Anyone else have a suggestion for finding partner classes in other countries?

VC in the Real World


Just ran across this example of videoconferencing in the world of work. Wired Magazine featured an article on The DreamWorks Machine. Design and development teams from various locations meet virtually to work on movies such as Madagascar. Check out this description of the technology.

By the middle of 2003, DreamWorks was fitted for 21st-century moviemaking with its Virtual Studio Collaboration system bridging Glendale and Redwood City. Headed by Derek Chan, the team built a large conference room, two smaller video rooms, and a remote editing room at each site, linking the large rooms that McGrath and Darnell used to create Madagascar with a dedicated 30-Mbps fiber-optic line, and the smaller rooms with a 24-Mbps line.

The facilities are a work of design genius. The conference rooms are identical down to the maple furnishings and wall paneling, the swivel leather chairs, and the sliding storyboard panels. Chan’s team tested 30 microphones to capture the broadest range of voice timbres and 70 fabrics to identify the color match that would make the remote collaborators seem most lifelike.

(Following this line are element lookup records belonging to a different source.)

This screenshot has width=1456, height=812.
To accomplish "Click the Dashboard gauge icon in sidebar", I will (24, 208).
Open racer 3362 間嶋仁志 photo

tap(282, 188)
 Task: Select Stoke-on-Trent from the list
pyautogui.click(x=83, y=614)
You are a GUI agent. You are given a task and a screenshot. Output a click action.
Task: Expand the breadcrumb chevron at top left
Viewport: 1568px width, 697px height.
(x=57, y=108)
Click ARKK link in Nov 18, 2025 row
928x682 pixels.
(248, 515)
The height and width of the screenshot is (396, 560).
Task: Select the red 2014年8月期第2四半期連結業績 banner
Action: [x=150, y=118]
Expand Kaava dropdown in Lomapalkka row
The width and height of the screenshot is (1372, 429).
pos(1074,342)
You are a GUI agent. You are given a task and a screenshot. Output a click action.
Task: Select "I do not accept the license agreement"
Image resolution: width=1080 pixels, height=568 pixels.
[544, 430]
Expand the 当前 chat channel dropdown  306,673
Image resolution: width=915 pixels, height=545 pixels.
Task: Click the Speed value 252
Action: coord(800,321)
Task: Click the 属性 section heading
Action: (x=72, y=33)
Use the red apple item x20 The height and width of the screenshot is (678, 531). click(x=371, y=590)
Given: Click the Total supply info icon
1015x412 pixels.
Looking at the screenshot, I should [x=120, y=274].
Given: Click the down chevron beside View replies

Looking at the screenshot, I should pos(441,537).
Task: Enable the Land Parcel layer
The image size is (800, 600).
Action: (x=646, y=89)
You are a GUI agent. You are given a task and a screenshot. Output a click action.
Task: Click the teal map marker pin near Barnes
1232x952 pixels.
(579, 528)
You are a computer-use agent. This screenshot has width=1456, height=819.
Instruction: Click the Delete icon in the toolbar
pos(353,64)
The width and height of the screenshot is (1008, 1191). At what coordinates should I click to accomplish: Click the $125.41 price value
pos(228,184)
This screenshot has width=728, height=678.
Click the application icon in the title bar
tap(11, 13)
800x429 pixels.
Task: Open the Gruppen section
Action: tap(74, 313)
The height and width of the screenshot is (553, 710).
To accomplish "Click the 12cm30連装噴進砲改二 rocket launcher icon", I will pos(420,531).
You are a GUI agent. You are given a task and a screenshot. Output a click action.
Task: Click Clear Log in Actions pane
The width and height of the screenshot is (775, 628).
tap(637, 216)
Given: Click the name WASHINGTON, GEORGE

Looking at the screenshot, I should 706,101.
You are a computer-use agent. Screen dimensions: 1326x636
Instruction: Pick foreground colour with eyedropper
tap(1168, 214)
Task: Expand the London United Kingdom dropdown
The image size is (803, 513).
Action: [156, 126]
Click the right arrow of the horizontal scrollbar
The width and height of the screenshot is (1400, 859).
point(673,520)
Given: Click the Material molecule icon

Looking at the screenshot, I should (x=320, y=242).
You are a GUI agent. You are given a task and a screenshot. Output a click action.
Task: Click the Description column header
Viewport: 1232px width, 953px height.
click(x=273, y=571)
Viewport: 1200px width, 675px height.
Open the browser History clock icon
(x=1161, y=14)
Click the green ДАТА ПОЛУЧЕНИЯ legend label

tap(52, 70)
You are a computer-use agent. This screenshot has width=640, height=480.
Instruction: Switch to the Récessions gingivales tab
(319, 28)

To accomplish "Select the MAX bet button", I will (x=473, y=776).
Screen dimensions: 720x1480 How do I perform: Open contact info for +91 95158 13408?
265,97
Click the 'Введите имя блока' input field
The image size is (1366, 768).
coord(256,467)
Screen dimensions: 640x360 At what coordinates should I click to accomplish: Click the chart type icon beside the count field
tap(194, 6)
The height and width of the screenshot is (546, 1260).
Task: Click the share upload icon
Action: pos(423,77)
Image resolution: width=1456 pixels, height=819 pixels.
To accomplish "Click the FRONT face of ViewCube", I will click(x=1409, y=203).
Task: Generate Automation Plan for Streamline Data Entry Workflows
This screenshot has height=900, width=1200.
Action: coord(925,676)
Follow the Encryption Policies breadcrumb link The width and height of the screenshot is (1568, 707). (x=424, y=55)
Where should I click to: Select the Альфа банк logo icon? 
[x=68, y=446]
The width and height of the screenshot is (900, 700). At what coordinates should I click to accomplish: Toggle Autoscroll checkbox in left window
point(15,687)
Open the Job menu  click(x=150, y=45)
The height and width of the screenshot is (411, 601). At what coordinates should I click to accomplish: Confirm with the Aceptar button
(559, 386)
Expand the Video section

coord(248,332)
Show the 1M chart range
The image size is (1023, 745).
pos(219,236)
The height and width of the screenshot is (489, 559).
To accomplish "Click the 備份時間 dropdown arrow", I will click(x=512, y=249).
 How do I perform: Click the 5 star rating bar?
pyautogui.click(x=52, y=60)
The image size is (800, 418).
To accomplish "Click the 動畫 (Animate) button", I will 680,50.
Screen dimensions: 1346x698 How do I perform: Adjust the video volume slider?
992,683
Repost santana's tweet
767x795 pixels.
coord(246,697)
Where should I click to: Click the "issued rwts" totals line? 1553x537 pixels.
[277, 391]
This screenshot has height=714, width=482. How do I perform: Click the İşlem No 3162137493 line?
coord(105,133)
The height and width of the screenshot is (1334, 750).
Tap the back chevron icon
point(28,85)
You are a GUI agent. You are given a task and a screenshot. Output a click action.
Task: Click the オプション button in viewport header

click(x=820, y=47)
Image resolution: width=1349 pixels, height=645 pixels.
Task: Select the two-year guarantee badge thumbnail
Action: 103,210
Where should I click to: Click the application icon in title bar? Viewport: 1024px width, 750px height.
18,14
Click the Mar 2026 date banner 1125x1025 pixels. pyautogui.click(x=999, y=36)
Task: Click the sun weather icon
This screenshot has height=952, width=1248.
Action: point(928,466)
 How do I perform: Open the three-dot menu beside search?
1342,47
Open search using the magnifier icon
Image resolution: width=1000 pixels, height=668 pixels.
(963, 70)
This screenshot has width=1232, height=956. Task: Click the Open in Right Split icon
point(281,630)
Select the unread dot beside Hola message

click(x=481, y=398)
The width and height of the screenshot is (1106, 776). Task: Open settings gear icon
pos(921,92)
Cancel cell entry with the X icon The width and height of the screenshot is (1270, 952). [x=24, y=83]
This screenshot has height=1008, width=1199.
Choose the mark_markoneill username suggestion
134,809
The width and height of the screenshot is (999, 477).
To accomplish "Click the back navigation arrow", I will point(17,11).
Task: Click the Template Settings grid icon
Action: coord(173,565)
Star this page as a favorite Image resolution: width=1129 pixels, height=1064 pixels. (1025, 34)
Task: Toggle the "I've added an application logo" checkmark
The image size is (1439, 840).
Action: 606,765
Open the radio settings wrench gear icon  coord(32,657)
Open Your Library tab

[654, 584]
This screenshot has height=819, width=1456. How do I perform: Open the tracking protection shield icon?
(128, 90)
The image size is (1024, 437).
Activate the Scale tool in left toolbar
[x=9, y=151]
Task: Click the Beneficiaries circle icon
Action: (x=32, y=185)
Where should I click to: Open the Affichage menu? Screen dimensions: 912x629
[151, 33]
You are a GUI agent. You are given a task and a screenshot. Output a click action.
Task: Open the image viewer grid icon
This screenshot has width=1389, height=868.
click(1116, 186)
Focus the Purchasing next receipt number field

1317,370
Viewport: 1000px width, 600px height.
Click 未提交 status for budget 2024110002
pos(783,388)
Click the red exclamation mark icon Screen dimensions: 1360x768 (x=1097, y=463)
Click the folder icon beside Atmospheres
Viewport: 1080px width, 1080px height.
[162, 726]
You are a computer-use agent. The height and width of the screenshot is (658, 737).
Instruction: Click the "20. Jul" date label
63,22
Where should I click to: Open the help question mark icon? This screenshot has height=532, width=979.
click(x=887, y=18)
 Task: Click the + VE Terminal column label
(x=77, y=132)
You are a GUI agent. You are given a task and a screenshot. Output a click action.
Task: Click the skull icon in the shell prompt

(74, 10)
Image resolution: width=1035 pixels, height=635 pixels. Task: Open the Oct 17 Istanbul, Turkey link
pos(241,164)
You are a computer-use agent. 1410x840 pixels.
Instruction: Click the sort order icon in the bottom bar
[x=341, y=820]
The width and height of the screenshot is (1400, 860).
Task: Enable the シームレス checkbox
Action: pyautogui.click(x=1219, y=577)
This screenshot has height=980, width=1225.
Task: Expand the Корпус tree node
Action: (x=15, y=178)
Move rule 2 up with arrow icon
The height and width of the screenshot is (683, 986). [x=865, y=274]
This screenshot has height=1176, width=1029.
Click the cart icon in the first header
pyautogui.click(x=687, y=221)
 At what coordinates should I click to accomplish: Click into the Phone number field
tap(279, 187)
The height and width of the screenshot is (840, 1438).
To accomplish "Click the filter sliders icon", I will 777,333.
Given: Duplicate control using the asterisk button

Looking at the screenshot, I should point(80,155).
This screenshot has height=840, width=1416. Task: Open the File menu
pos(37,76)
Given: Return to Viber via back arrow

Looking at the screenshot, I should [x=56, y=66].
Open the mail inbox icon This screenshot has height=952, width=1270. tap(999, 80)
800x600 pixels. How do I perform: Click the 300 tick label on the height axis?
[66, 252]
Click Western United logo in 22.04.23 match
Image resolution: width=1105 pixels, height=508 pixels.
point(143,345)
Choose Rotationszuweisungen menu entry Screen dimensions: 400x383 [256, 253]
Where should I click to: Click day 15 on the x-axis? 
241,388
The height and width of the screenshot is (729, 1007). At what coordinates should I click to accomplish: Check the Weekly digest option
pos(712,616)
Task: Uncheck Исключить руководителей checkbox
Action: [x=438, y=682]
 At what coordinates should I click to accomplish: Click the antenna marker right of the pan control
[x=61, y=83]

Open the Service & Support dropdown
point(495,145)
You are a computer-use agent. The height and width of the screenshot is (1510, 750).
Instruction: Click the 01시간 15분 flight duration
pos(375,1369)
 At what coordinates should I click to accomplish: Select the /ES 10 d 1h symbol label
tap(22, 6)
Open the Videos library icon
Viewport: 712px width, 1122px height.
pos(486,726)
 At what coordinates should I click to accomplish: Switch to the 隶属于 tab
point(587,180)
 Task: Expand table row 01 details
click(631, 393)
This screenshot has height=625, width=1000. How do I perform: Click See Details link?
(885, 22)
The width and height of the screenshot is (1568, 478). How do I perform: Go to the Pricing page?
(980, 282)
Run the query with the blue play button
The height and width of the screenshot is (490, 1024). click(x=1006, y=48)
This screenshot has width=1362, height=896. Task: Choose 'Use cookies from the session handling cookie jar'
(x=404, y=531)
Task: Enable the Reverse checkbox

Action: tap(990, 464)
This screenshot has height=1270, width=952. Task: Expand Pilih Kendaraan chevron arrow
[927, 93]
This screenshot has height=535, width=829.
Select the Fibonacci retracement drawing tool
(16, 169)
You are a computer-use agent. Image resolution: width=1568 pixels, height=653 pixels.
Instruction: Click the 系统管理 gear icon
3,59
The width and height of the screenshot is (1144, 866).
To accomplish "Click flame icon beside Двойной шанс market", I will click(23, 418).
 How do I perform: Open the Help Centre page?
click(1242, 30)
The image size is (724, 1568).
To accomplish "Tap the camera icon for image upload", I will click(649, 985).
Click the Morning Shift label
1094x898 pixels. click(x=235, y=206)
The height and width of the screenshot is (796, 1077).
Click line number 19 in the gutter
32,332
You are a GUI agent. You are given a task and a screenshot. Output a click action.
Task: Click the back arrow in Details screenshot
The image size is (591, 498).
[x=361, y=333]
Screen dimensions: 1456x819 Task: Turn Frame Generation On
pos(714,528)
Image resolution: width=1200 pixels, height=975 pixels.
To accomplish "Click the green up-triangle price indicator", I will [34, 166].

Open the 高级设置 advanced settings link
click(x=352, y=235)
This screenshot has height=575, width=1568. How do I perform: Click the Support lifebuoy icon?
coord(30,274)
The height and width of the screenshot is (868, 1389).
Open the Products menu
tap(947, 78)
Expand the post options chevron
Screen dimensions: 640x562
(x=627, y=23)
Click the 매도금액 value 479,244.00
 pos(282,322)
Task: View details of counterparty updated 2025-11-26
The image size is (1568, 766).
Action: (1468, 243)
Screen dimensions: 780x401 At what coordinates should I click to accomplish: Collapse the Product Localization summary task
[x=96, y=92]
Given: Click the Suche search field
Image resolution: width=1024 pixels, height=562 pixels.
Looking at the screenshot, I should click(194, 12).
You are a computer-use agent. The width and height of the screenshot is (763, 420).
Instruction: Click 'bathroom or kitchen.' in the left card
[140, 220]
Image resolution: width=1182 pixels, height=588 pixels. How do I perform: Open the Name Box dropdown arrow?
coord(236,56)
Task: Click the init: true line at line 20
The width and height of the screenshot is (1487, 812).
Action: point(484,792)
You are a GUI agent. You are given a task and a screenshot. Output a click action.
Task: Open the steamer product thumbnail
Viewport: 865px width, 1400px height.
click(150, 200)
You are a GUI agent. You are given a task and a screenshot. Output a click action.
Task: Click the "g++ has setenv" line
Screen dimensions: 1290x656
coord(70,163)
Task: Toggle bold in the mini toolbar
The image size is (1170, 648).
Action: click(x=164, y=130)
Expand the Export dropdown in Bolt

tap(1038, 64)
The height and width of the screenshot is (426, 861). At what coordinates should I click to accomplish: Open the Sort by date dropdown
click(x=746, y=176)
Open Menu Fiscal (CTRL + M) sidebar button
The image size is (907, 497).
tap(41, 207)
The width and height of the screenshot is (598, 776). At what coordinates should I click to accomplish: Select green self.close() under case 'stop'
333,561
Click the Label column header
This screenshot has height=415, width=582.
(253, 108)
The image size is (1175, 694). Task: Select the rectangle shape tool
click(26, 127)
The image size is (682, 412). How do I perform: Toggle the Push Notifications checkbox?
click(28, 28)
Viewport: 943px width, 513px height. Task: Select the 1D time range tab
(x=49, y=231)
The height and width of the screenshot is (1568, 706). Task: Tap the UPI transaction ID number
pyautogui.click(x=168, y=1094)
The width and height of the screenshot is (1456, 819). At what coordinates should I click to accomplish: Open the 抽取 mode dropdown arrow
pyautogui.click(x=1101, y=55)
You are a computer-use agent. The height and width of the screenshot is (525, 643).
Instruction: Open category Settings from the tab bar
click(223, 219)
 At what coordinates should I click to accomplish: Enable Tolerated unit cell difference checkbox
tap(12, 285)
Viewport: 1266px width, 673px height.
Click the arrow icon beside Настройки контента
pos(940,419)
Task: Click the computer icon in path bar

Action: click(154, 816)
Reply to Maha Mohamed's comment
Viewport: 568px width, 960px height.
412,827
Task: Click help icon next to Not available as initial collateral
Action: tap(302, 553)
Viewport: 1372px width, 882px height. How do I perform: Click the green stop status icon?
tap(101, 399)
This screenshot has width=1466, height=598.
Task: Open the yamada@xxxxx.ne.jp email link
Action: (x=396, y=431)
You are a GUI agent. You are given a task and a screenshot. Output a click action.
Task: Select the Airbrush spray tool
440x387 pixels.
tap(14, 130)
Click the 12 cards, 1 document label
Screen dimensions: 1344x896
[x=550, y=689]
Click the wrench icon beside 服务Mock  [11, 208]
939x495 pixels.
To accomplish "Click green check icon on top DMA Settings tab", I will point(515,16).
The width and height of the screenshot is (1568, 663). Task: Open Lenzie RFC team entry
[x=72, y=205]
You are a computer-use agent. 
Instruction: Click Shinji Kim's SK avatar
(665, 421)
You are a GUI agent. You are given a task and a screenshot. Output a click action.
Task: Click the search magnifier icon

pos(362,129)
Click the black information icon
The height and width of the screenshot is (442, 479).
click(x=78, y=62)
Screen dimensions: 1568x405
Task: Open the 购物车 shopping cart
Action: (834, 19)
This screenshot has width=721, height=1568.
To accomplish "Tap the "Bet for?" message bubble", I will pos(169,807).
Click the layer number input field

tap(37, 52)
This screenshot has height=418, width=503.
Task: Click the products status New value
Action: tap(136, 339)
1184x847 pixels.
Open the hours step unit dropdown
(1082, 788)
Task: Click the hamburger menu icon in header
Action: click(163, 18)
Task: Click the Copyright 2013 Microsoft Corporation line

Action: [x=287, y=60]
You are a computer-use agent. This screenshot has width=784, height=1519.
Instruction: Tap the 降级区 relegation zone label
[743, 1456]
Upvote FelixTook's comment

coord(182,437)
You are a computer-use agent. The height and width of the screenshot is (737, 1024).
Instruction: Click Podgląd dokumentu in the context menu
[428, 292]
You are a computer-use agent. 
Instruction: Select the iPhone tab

The rooms have enough lumens to light a movie set and are outfitted with special light scoops to reduce shadowing and to keep participants from getting “raccoon eyes.” Each room contains monitors and camera controls that allow people on both ends to work on the same files, view the same footage, or easily zoom in on a face, picture, or image.

Sounds pretty cool! What a dream VC room! Another great reason why we should continue to expose students to collaborative events via videoconference. Someday soon they will be working with colleagues around the world using collaborative videoconference technology!